Biontech SE & Anor v Curevac SE

7 June 2024
[2024] EWHC 1408 (Pat)
High Court
A court case about a patent's validity. The judge decided that the companies challenging the patent need to show why it's a bad patent, and changed the trial schedule to give everyone enough time to present their evidence.

Key Facts

  • CureVac (patentee) agrees that EP 1 857 122 (“EP ’122”) is invalid based on the Supreme Court's decision in Warner-Lambert [2018] UKSC 56.
  • The case involves a dispute over the validity of EP '122.
  • The court addresses the 'derivable' test and 'ab initio implausibility' standard.
  • Pfizer/BioNTech are tasked with providing factual matters demonstrating the implausibility of the technical effect to the skilled addressee.
  • The trial timetable is adjusted to accommodate the examination of evidence and arguments.

Legal Principles

Validity of European Patent EP '122

Warner-Lambert [2018] UKSC 56

'Derivable' test in relation to patent validity

Not explicitly stated, derived from discussion

'Ab initio implausibility' standard for assessing patent validity

Not explicitly stated, derived from discussion

Outcomes

Pfizer/BioNTech must provide factual evidence demonstrating why the skilled addressee would consider the technical effect of the patent implausible.

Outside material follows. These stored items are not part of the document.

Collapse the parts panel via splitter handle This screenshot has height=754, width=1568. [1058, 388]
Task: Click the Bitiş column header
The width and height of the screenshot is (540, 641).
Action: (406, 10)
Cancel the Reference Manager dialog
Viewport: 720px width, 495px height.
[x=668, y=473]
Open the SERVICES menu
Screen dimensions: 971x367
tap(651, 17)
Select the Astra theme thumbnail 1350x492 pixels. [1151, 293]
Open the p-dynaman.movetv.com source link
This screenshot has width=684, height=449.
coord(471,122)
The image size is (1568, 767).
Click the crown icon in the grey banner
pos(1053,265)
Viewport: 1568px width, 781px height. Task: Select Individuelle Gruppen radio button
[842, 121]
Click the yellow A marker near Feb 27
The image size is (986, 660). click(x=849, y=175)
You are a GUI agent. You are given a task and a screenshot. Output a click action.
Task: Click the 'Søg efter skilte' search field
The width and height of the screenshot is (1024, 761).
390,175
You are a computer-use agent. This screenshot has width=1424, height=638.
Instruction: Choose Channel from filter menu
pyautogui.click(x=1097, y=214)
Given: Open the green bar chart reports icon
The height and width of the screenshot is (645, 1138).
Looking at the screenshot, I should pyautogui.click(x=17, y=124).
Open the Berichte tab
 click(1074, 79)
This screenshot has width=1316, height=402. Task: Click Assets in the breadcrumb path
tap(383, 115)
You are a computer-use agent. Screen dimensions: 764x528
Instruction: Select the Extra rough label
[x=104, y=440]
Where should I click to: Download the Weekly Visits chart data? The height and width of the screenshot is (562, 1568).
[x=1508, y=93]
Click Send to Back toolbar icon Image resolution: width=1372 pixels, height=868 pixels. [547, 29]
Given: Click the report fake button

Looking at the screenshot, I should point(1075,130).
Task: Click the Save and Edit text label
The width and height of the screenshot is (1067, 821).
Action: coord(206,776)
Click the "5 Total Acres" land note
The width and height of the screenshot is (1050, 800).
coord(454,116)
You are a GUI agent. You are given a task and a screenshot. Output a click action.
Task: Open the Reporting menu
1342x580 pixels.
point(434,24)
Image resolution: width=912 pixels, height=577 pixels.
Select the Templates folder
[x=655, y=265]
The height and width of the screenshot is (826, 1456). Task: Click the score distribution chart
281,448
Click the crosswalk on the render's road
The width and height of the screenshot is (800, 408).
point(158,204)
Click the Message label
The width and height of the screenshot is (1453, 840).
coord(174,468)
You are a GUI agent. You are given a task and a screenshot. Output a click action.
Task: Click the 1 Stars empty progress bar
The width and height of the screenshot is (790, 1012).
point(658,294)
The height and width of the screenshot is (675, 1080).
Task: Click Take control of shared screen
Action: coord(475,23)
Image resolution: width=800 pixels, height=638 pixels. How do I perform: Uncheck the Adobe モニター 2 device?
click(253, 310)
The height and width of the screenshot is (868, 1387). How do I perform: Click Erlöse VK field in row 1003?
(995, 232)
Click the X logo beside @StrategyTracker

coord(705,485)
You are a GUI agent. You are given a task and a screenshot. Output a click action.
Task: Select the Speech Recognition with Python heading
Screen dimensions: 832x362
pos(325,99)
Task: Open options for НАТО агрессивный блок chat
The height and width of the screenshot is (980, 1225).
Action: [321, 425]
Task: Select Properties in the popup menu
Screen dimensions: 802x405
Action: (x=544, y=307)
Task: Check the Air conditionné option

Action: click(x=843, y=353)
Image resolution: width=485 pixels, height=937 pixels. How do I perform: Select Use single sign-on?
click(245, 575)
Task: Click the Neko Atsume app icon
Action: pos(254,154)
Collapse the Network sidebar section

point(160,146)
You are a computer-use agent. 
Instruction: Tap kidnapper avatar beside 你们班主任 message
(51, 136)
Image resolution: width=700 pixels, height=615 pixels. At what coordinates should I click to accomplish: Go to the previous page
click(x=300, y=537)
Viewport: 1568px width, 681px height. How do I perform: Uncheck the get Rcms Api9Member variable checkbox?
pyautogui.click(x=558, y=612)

The court finds that, under the 'ab initio implausibility' test, the burden lies on the party challenging the patent to provide reasons for doubting the technical effect.

Revised trial timetable: EP '122 to be concluded by lunchtime on Tuesday, July 9th; Professor Ashe's evidence to conclude by lunchtime on Thursday, July 18th.

The court needs sufficient time to review the patent, foreign decisions, and evidence, and prefers to handle EP '122 separately from other patents.